Why is the price falling if BlackRock, corporates, or countries are buying? The flow math provides a direct answer.

– Nation-state purchases are episodic and small compared to daily turnover.
– Corporate treasuries operate on idiosyncratic schedules.
– Banks often facilitate client activity rather than deploying balance sheet risk daily.

None of these actors offset a week where issuers that normally create shares instead redeemed, funding drifted toward or below zero, and the dollar firmed. In this mix, the marginal seller rules the tape.

### What’s Next for Bitcoin’s Near-Term Path?

The near-term path depends on whether spot creations reappear and the basis expands.

– **Continued net outflow days** from the largest U.S. spot ETFs, especially IBIT and FBTC, combined with CME basis near or below 5% annualized and flat to negative funding, would keep the market in a distribution phase. Under this setup, failing to reclaim $106,400 leaves $100,000 as a battleground and opens mid to high $90,000s on further red sessions, particularly if macro conditions stay tight.

– A **more neutral outcome** with oscillating smaller flows, basis stabilizing in the 5-7% zone, and a range-bound dollar around 97-100 suggests digestion between $100,000 and $106,000 while liquidity rebuilds.

– The **upside case** requires a return of multi-day net creations in the $300 to $800 million range across the complex, pushing basis above 8-10% annualized, and a softer dollar.
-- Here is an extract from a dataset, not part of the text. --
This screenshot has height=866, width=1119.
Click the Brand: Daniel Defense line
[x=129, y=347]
This scenario could trigger a retest of $110,000 to $115,000 and reopen debate around the cycle top if flows persist.

### How to Tell If the Bitcoin Bull Run Is Still Going

Monitoring several indicators helps gauge the health of the current bull run:

– **ETF Flows (Farside data):** Sustained multi-day creations from major issuers like BlackRock’s IBIT or Fidelity’s FBTC signal renewed demand. Continued redemptions or flat prints confirm the bid turned into supply.
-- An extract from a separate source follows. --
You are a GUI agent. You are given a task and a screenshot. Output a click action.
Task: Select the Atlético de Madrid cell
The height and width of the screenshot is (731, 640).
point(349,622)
– **Fund Flows (CoinShares report):** Broad inflows across digital asset funds, especially led by Bitcoin, indicate institutional rotation back into risk. Persistent outflows or concentration in defensive altcoins point to capital retreat.
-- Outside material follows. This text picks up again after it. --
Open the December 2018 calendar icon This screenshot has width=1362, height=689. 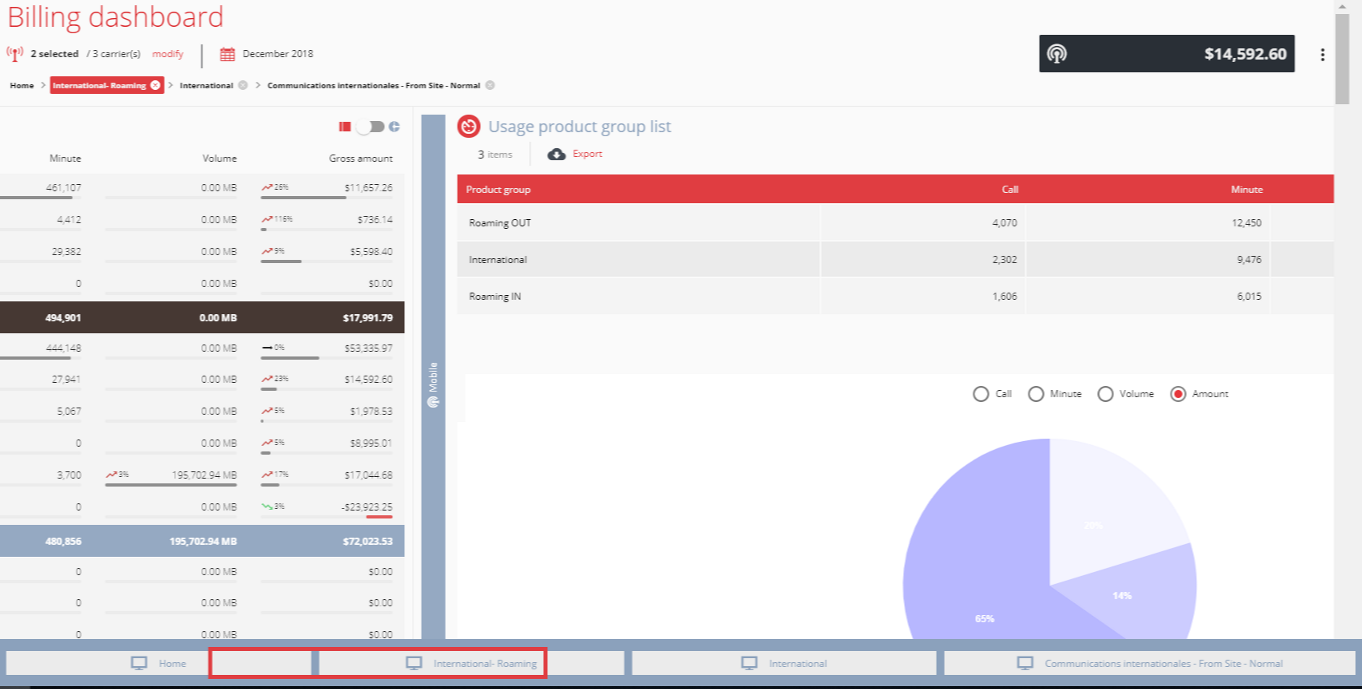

– **Leverage Conditions (CME basis and funding):** A rising basis (above ~7-8% annualized) and positive, stable funding suggest appetite for directional risk, typical in bull phases. Flat or negative setups imply deleveraging and distribution.

– **Macro Liquidity (DXY and 10-year yield):** A weaker dollar (DXY below 97) and easing yields open liquidity channels that historically underpin bullish momentum. Strength in either metric tightens liquidity, pressuring crypto beta.

– **Mining Supply Pressure (Hashprice trends):** Rising hashprice and stable or falling miner selling hint that the market is comfortably absorbing new supply, a bullish signal. Collapsing hashprice or spikes in miner transfers to exchanges often mark stress within uptrends.

### Recent Spot-ETF Flows Summary (BlackRock’s IBIT)

| Date | Net Flow (USD millions) |
|———|————————-|
| Oct 29 | -88.1 |
| Oct 30 | -290.9 |
| Oct 31 | -149.3 |
| Nov 03 | -186.5 |
| **Total** | **-714.8** |

The last four trading days flipped the spot-ETF bid into a sustained net seller, exactly as Bitcoin lost its pivot. With CME basis subdued and funding soft, the marginal price was driven by de-risking rather than dip-buying. A firmer USD and sticky real yields rounded out a flow-led break—not a referendum on long-term adoption.

Until daily creations return and $106,400 is reclaimed, this remains a distribution and digest phase within the broader cycle.

### Looking Ahead: The Cycle Pattern and Long-Term Outlook

Unless the historic Bitcoin cycle pattern has been disrupted by corporate treasuries and ETF flows, Father Time has already spoken. If Bitcoin were to reach a new all-time high by the end of this year or in 2026, it would mark the latest cycle high ever recorded.

For now, staying focused on daily issuer-level flows, derivatives positioning, and macroeconomic factors remains critical for understanding Bitcoin’s trajectory.